The Skinny's Films of 2024

The Skinny's film writers have once again chosen their films of the year. Our top ten features tales of 80s Etruscan gravediggers and lesbian bodybuilders via stories of horny tennis players, brassy erotic dancers and livewire Irish rappers

Feature by Film Team | 03 Dec 2024
  • Films of 2024

10. Love Lies Bleeding

Dir. Rose Glass

Love Lies Bleeding, Rose Glass’s sophomore feature, is a sapphic grindhouse version of Pumping Iron: all fluids (sweat, spit, egg yolk) and veins pulsing out of skin to the beat of a neon 80s soundtrack.

Jackie (Katy O’Brian) is a drifter and wannabe champion bodybuilder who walks into Lou (a mulleted Kristen Stewart)’s gym, and subsequently, right into her heart, with their love story evolving into a messy and phantasmagoric lesbian crime caper. No other film this year can claim to have featured a meet-cute that involves injecting steroids into someone’s ass or K-Stew being swallowed and spit back up by her lover, encased in goo – and they’re the worse off for it. [Katie Driscoll]

Love Lies Bleeding is streaming on Prime Video and available to rent elsewhere

9. Kneecap

Dir. Rich Peppiatt

For those whose memories of Irish class are falling asleep face down on their textbook during explanations of the modh coinníollach, the Kneecap movie is here to kick the doors down and remind you the Irish language is dynamic, beautiful and worth fighting for. The Belfast rap trio's debut film appearance is a riotous good time that shows us biopics don't have to be boring, conventionally structured or stiff – this one incorporates the surreal (claymation drug-induced hallucination anyone?), Michael Fassbender doing yoga and most importantly: great music.

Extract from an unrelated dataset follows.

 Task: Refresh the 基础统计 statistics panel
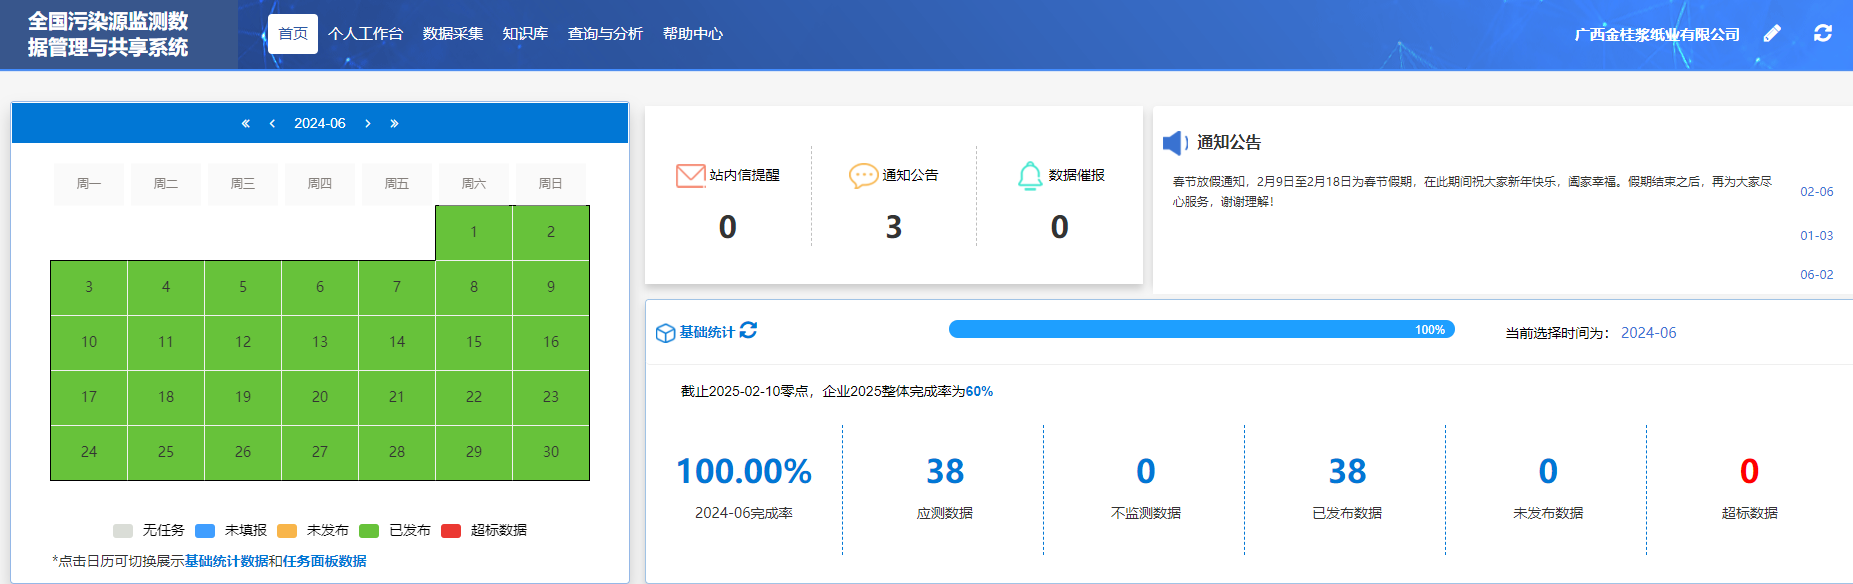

Next stop is the Oscars, where the Kneecap trio of Mo Chara, Móglaí Bap and DJ Próvai are representing Ireland for Best International Feature. Best of luck to you – or should that be, go n-éirí leat, buachaillí! You won't need it. [Emilie Roberts]

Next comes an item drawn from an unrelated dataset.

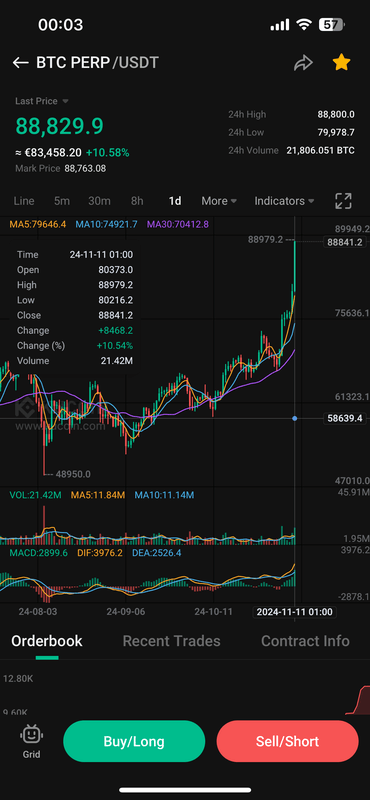Open fullscreen chart view
The width and height of the screenshot is (370, 800).
click(x=343, y=201)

Kneecap is streaming on Prime Video and available to rent elsewhere

8. All of Us Strangers

Dir. Andrew Haigh

Characters are often haunted in the films of Andrew Haigh (Weekend45 Years), but in this bruising study of grief, the spectres are literal. Andrew Scott is devastating as Adam, a lonely screenwriter who’s trying to pen a story about his parents, who died when he was 12. His solitary life is interrupted both by a knock at the door from a horny neighbour (played by Paul Mescal) and a return to his childhood home, where he mysteriously finds Mum and Dad (Claire Foy and Jamie Bell) alive and well. Fantastical the plot may be, but the emotions being picked at (childhood loss, queer alienation, gay desire) are heartbreakingly tender and real, and the Christmas setting provides a pleasing dusting of festive melancholy. [Jamie Dunn]

All of Us Strangers is streaming on Disney+ and available to rent elsewhere

7. Poor Things

Dir. Yorgos Lanthimos

Yorgos Lanthimos's Poor Things is a moving celebration of curiosity with Emma Stone’s Bella Baxter as its pulsating heart and brain. Inspired by Alasdair Gray’s 1992 novel, this Victorian anatomical fable chronicles Bella’s liberation on a meticulously crafted steampunk mood board. Stone’s Frankenstein's Monster-like creation harnesses her candour to reclaim control of the monstrous feminine, morphing into a fully fleshed being on a quest for purpose and pleasure. The men orbiting around her, meanwhile, are exposed as comically desperate figures.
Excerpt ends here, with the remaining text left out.